Coding Challenges Solutions: JSON Parser

Posted by Sebastian on 28 December 2024

Here I show how I solved the second of the codding challenges from Coding Challenges, which is about building a JSON parser from scratch using Test Driven Development. Please read the challenge description to learn more about what we will be solving here: https://codingchallenges.fyi/challenges/challenge-json-parser .
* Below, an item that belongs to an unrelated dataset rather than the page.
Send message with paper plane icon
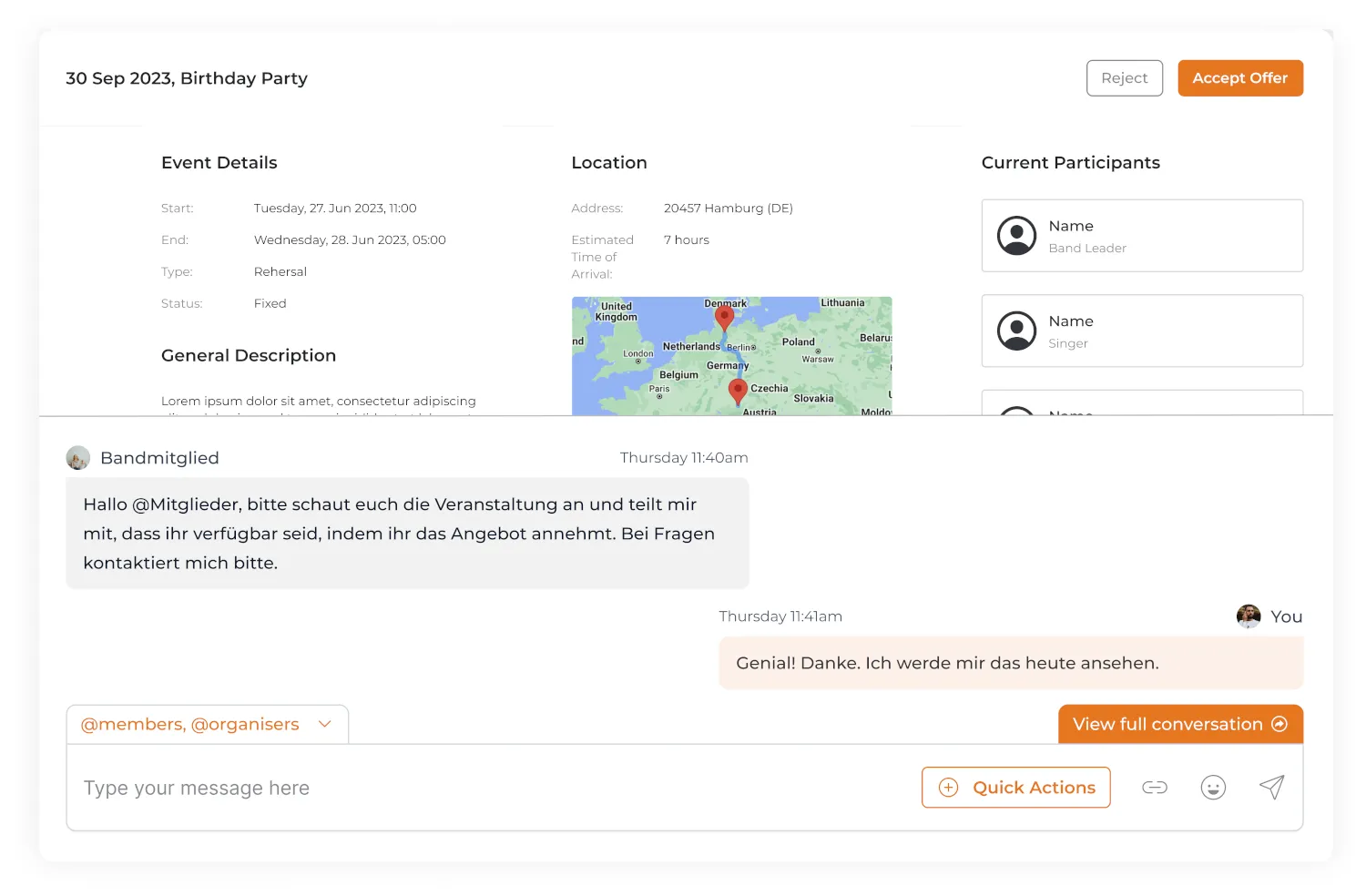 click(1271, 788)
If you just want to see the end code, you can jump to the final section of the blog, but that is not the goal of this post :) . The goal is to show the process of development using Test Driven Development.

Step Zero

This step is just about the setup of the project. I have decided to use Python for this tutorial (version 3.12 to be precise), and the Poetry packaging and dependency manager. Please go through poetry's documentation and start a new project; running poetry new pyccjp, will take you to a project structure like:

.
└── pyccjp
    ├── pyccjp
    ├── tests
    ├── README.md
    └── pyproject.toml

I called the project pyccjp because it is a json parser written in Python following the Coding Challenges guide. Since we are building the solultion from scratch, we will only need development dependencies, so go to the root of the project and do poetry add --group dev mypy ruff pytest. Before commiting any changes we should be able to run poetry run ruff --fix ., poetry run ruff format ., poetry run mypy . and poetry run pytest tests/ -vv without getting any error messages.

Step One

In this step we are required to write a command line program that returns 0 when given a valid JSON file and 1 otherwise; moreover, we are defining a JSON file as valid if it has {} as content and invalid otherwise. Let's create a pyccjp/main.py file with the following content:

import pathlib

def main(file: pathlib.Path) -> int:
    raise NotImplementedError


def _cli() -> None:
    import argparse
    import sys

    parser = argparse.ArgumentParser()
    parser.add_argument("file", type=pathlib.Path)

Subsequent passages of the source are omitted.